The Enhancing Resilience/Management of Pests and Diseases workstream aims to enhance the resilience of radiata pine forestry to biotic risks.
Research focuses on the development of tools for disease surveillance and monitoring, disease forecasting, integration of disease into growth models, optimised silvicultural practices and precision disease control.

Our key objective is to enhance the resilience of radiata pine forestry to biotic risks, ensuring increased forest productivity and profitability in an uncertain future. We will

  • further the knowledge of key pine needle diseases, allowing quantification and mitigation of risk under climate change
  • develop new sustainable and socially acceptable disease management tools, that support continued investor confidence and social licence to operate.
As part of the wider Resilient Forests programme, we will undertake laboratory and field research to:
  • develop autonomous remote sensing tools for forest health monitoring and integration with phenotyping platforms
  • produce a process-based epidemiological model for red needle cast (RNC) that can be used to predict and manage outbreaks, investigate disease risk under climate change, and as a framework for other diseases
  • provide near real-time data on canopy micro-climate and tree physiology to quantify disease impacts on tree growth and wood quality to support cost-benefit analysis of management activities and to integrate disease into growth models developed in RA2
  • together with the Productivity and Wood Quality research area, determine silvicultural practices that increase forest resilience to biotic risks.

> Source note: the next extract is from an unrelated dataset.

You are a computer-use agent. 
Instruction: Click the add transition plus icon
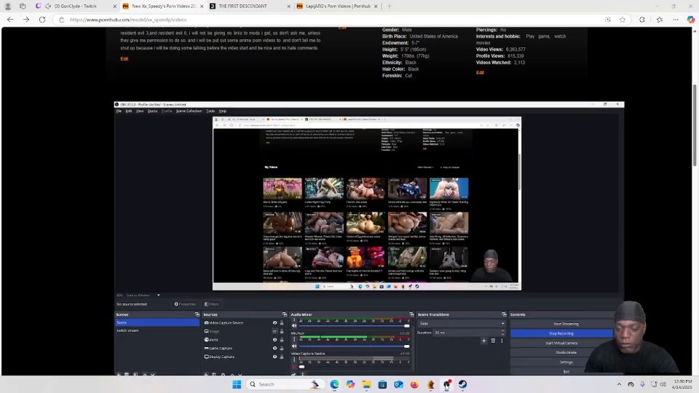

Some of our planned outputs are:
  • remote sensing protocols and pipelines to autonomously monitor forest health
  • an epidemiological model for RNC that will underpin a decision support tool for forest managers
  • recommendations for the operational control of red needle cast and other pine needle diseases
  • recommendations on silvicultural practices that increase forest resilience to biotic risks
  • progress towards operational socially and environmentally friendly alternative disease control tools.